SEO KNOWLEDGE HUB & TECHNICAL OVERVIEW

Standardizing Agent Capabilities with SKILL.md and Model Context Protocol (MCP)

In the rapidly evolving landscape of artificial intelligence, LLM agents (Large Language Model agents) have transitioned from simple text predictors to autonomous problem solvers. To orchestrate complex, multi-step agentic workflows, developers require a standardized format to specify agent capabilities, prompt instructions, system rules, and database bindings. This is where SKILL.md and the Model Context Protocol (MCP) have emerged as standard developer paradigms. SkillMD serves as the central directory for indexing, exploring, and sharing these critical agent configurations.
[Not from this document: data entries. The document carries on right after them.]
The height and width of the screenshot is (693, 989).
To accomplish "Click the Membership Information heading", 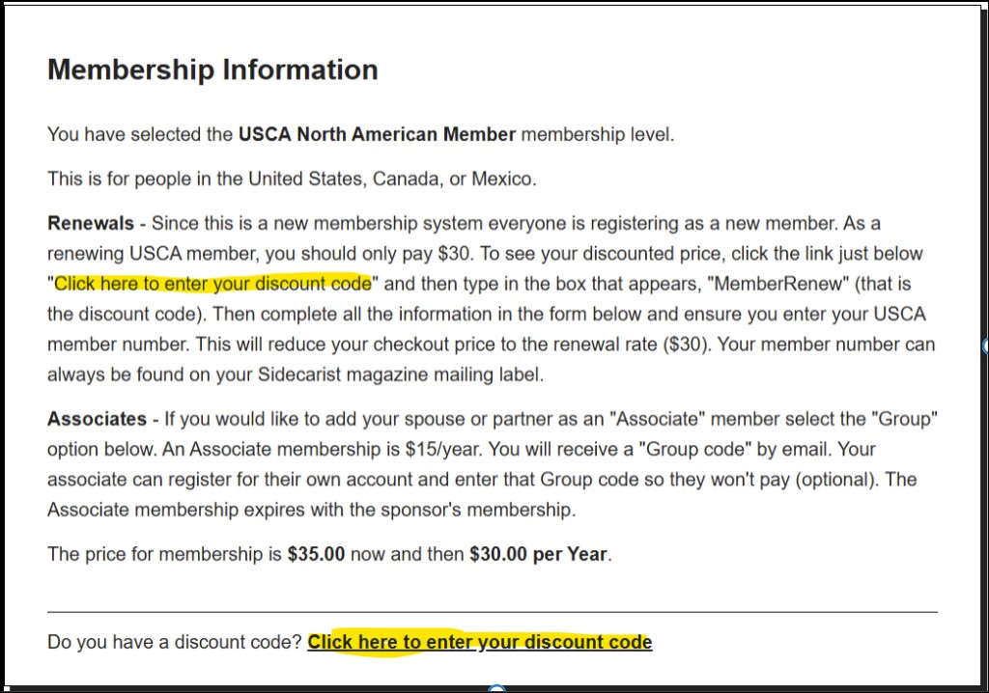I will point(212,70).
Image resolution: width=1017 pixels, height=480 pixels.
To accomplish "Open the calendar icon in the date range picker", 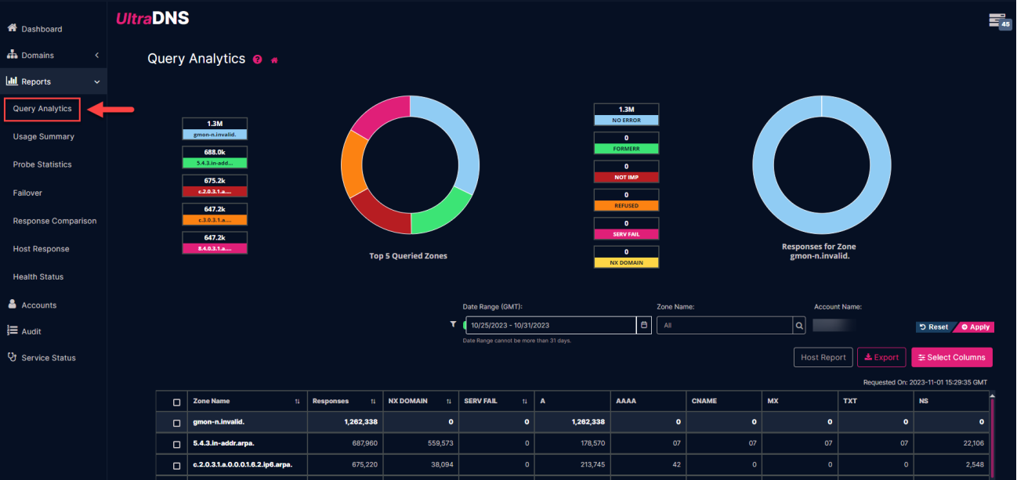I will pos(644,324).
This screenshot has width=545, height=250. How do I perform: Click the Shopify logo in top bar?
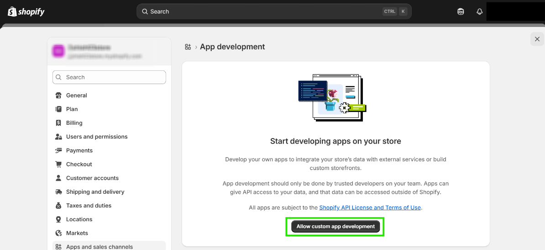click(26, 11)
Our open-source registry currently tracks over 1.7 million collected SKILL.md configurations and system prompts. By compiling agent configurations from active developers on GitHub, we bridge the gap between prompt engineering research and production execution. Whether you are building agents with Anthropic's Claude Code, OpenAI's GPT-4, Google's Gemini, or local models using Ollama and LlamaIndex, standardized skill definitions ensure your agents behave predictably across different runtime environments.
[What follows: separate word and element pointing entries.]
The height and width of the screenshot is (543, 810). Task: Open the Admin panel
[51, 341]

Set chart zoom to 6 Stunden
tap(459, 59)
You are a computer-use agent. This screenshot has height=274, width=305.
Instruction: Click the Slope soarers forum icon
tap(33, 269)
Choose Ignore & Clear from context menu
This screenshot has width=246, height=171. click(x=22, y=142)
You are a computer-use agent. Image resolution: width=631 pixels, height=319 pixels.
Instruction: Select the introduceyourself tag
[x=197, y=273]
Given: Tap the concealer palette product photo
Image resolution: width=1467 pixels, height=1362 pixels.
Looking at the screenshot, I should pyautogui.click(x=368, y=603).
What is the Model Context Protocol (MCP)?

The Model Context Protocol (MCP) is an open-source standard designed to connect LLMs to data sources, developer tools, and external environments. MCP establishes a bidirectional communication channel between client applications (like Cursor, Claude Desktop, or custom agent systems) and servers hosting data or capabilities. Standardizing instructions via SKILL.md enables LLMs to query databases, read local files, execute terminal commands, and integrate third-party APIs. SkillMD allows you to find ready-to-run MCP servers and prompt instructions for various occupations and technical tasks.

The Structure of a Professional SKILL.md File

A valid SKILL.md configuration is designed to be easily read by humans and parsed by LLMs. It contains precise system instructions, trigger conditions, required parameters, and execution examples. Below is the typical architectural blueprint of a professional agent skill:

  • Metadata & Core Scope: Declares the name of the skill, author details, target models, and a description of the capability.
  • Triggers & Intent Detection: Details semantic triggers that help the agent decide when to invoke this skill.
  • System Prompts: Explicit system-level instructions that direct the agent's behavior, personality, safety guardrails, and formatting preferences.
  • Capabilities & Tools: Lists the files, databases, or APIs the agent must access to complete the tasks.
  • Few-Shot Examples: Demonstrates real inputs and outputs, helping the model generalize behavior through in-context learning.

Optimizing Agent Workflows for Modern LLMs

Writing effective agent skills requires deep knowledge of prompt engineering. With the release of advanced reasoning models like Claude 3.5 Sonnet, ChatGPT o1, and DeepSeek-V3, prompt templates must focus on structured thinking. Developers are encouraged to use XML tags (e.g., <thought>, <context>, and <rules>) to isolate execution boundaries. Standardized prompts prevent agents from suffering from context drift, ensuring that long-running tasks remain aligned with the initial system parameters.

Exploring by SOC Occupations and Creator Profiles

What makes SkillMD unique is its taxonomy. Instead of simple text search, we parse and organize files according to the Standard Occupational Classification (SOC) system. This means you can discover skills written for Computer and Mathematical roles, Business and Financial operations, Legal, Design, and and Educational Instruction fields. By tracking creator profiles, developers can study how different teams organize their custom instructions, compare version updates, and fork public configs for specialized enterprise use cases.

SkillMD operates as a high-performance index running on a fast Go backend and a highly responsive Astro SSR frontend. All search queries execute in milliseconds, featuring smart debouncing to prevent multiple API requests while keeping user data secure. Join our community of developers to standardize your AI agent instructions and optimize your LLM prompting workflows today.

8 QUESTIONS

Frequently Asked Questions

A practical guide to agent skills: what they are, how to inspect them, and how SkillMD helps you explore the ecosystem.